The Tribunal believes from the evidence adduced that the waters in the Waiau Pa area are too important from so many points of view associated with fishing and fish life to permit of any situation to arise whereby damage is likely to occur.
—The Waitangi Tribunal
Report of the Waitangi Tribunal on a Claim by PJ Hawke and Others of Ngati Whatua Concerning the Fisheries Regulations
Fisheries Regulations claim
In October 1976, Joe Hawke, Henry Matthews, Te Witi McMath, and Rua Paul became the first claimants to the Waitangi Tribunal with a claim relating to fishing rights in the Waitemata Harbour. Specifically, the claim concerned the matter of prosecutions brought by the Ministry of Agriculture and Fisheries pursuant to regulations 106K(2) and 106KA(3) of the Fisheries (General) Regulations 1950.
The claimants had been apprehended by fisheries inspectors while in possession of a quantity of shellfish and had been subsequently prosecuted under the above regulations, though at a hearing at Auckland Magistrate’s Court, they had been discharged without conviction. The Tribunal was asked to determine whether in such a case article 2 of the Treaty of Waitangi protected the claimants from prosecution and, further, whether the regulations discriminated against Maori by ignoring both the fishing rights guaranteed under the Treaty and the importance of seafood in the diet of Maori.
It is essential that the Māori people be recognised as having different needs and values to their pākehā contemporaries. For over one hundred years now the pākehā has been telling Māoris what is best for them. But the time has come for the Māori people to decide these questions for themselves, and this is their inherited right.—Joe Hawke
The Tribunal constituted to hear the claim comprised Chief Judge Kenneth Gillanders Scott (presiding), Sir Graham Latimer, and Laurence Southwick QC, and the claim was heard on 30 May and 1 June 1977. The Tribunal’s report was released in March 1978.
The Tribunal found that it could not make a declaration in the manner of the Supreme Court that article 2 of the Treaty protected the claimants from prosecution because such a declaration was outside the Tribunal’s jurisdiction. And, while it could consider whether a prosecution under a regulation was, in the circumstances and as established by evidence, prejudicial to or likely to prejudicially affect a claimant, in the present case the discharging of the claimants made it impossible to allege prejudice or likely prejudice as a consequence of their prosecution.
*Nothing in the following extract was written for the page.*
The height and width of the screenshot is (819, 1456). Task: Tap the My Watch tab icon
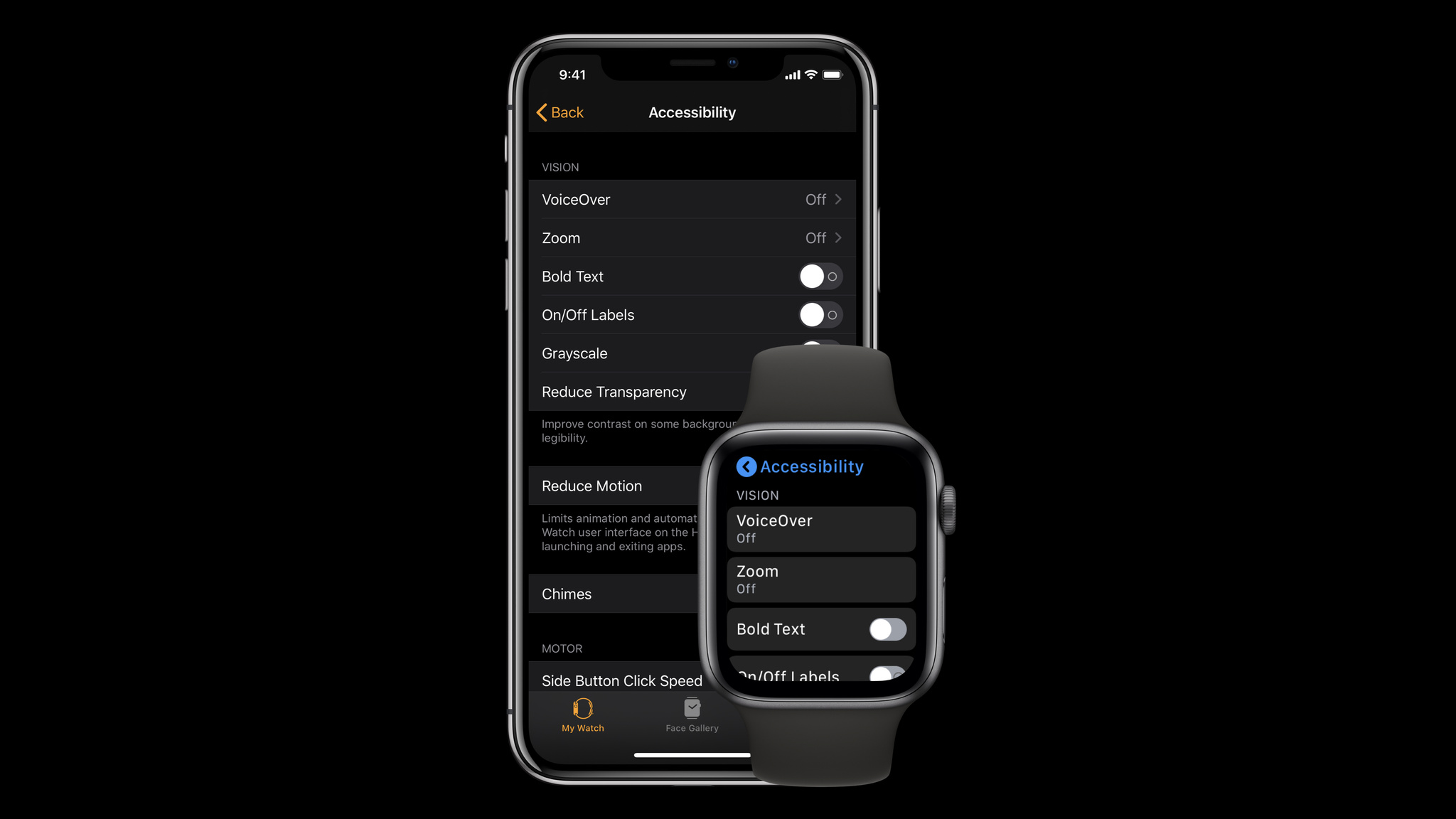tap(581, 710)
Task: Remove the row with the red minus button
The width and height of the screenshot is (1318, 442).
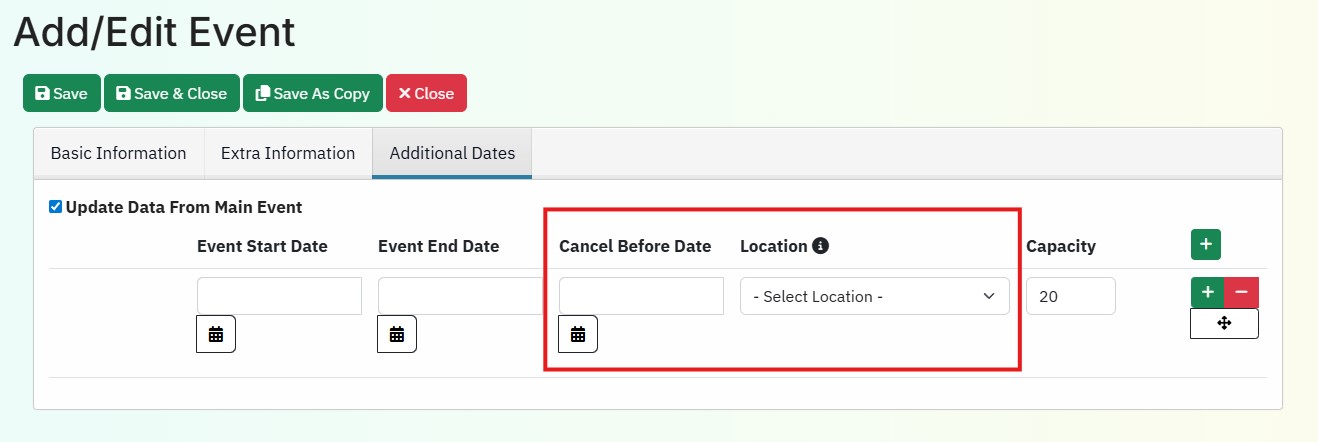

In regards to the claim that the regulations discriminated against Maori, the Tribunal found that there was no prejudice to be found in the Fisheries (General) Regulations 1950 because there was no evidence to show that the regulations had been interpreted in any prejudicial manner.
Accordingly, the Tribunal did not find the claim to be well founded and it therefore made no recommendations.
Report of the Waitangi Tribunal on the Motunui–Waitara Claim
Te Atiawa-Motunui claim
Claim Wai 6, the Motunui–Waitara claim, was brought by Aila Taylor on behalf of the Te Atiawa tribe on 2 June 1981 and concerned the control of discharge of sewage and industrial waste into the sea between New Plymouth and Waitara.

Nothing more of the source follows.